How to Make Garlic Mashed Potatoes in the Instant Pot
Making these mashed potatoes couldn’t be easier and is one of the reasons I love this recipe! To start, peel and cut the potatoes into cube sized pieces. Add 1 cup of water to the Instant Pot and place the cubed potatoes in the steamer basket. Select high pressure cook and set the timer for 7 minutes. Quick release the pressure and transfer the potatoes to a large bowl. Add the salt, pepper, ghee, coconut milk, garlic powder and nutritional yeast and mash until thick and creamy.
How to Make this Recipe on the Stovetop
I understand that not everyone has an Instant Pot and I want those who don’t have one to still be able to enjoy this recipe! To make these Easy Garlic Mashed Potatoes on the stovetop, start by brining water to a boil in a medium saucepan. Peel and cut the potatoes then place them in the boiling water. Cook for about 25 minutes or until the potatoes feel soft when poking them with a fork. Drain the potatoes, add the rest of the ingredients and mash until creamy.
Commonly Asked Questions
Can I use a different type of potato?
Yes, you can absolutely use a different type of potato. Russet potatoes give you that classic mashed potato texture and taste but any other type of potato can be used. I’ve even used red potatoes before and left the skin on!

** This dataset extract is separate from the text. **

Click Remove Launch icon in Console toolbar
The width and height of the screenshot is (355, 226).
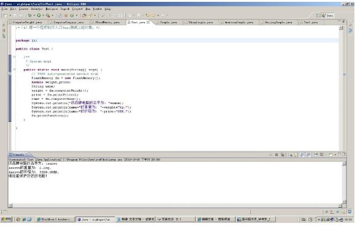[x=277, y=155]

What milk can I use to replace the coconut milk?
If you don’t have a dairy restriction, you can use regular milk. If you are looking for a dairy free substitute for the coconut milk, you can use any other dairy free milk. Some options include almond milk, oat milk and rice milk.
How do I make this recipe dairy free?
This recipe uses ghee which is clarified butter. This means that it does not have lactose but is still technically butter (aka dairy). If you can’t tolerate ghee, you can either leave it out or add a butter substitute that you can handle. Some options are vegan butter (I like Earth Balance), extra virgin olive oil, or coconut oil. If you can tolerate dairy, you can use regular butter.

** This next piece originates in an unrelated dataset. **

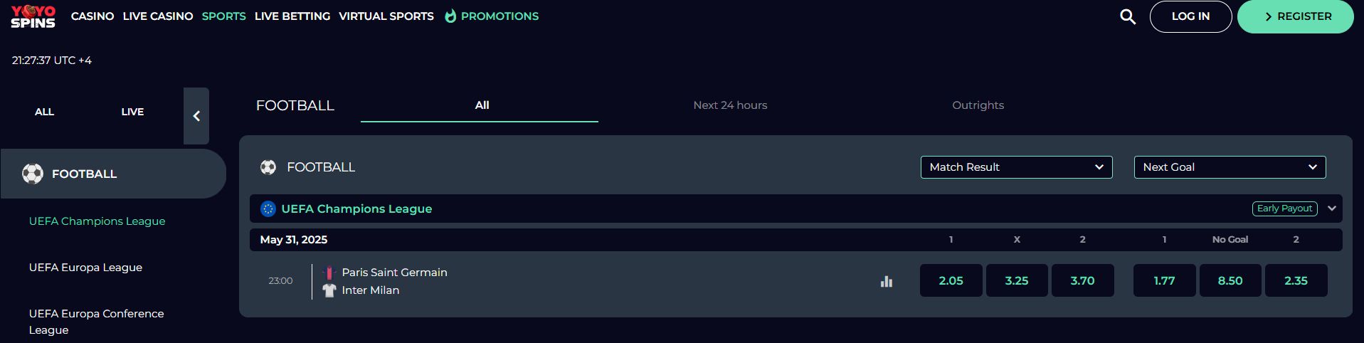Select Live Betting in top menu
This screenshot has width=1364, height=343.
point(292,16)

For more side dish recipes, check out these…
- Fall Harvest Orzo Salad (Paleo & Gluten Free)
- Air Fryer Crispy Garlic Potatoes
- Easy Scalloped Potatoes (Gluten Free & Dairy Free)

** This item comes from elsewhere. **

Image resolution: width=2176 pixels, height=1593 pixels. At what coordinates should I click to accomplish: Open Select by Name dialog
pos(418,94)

- Instant Pot Cauliflower Mashed Potatoes
These Easy Instant Pot Mashed Potatoes make a great side dish to complete your next dinner! I hope you enjoy these mashed potatoes as much as my family does!
-Kelsey
Easy Instant Pot Garlic Mashed Potatoes (Gluten Free)
Course: Side dishDifficulty: Easy6
servings10
minutes15
minutes25
minutesIngredients
6 cups chopped russet potatoes
2 teaspoon salt
1/4 teaspoon pepper
1 Tablespoon ghee (see note above for dairy free options)
1 cup coconut milk
1 Tablespoon garlic powder
1 Tablespoon nutritional yeast
1 cup water
Directions
- Peel and cut the potatoes into cube sized pieces. Add 1 cup of water to the Instant Pot and place the cubed potatoes in the steamer basket. Select high pressure cook and set the timer for 7 minutes. See note below for stovetop instructions.
- Quick release the pressure and transfer the potatoes to a large bowl. Add the salt, pepper, ghee, coconut milk, garlic powder and nutritional yeast and mash until thick and creamy.
Notes
- If you don’t have an Instant Pot, you still can make this recipe on the stovetop. Bring water in a medium saucepan to a boil. Peel and cut the potatoes and add them to the boiling water. Cook for about 25 minutes or until the potatoes are soft when poked with a fork. Drain the water from the potatoes, add the rest of the ingredients and mash until creamy.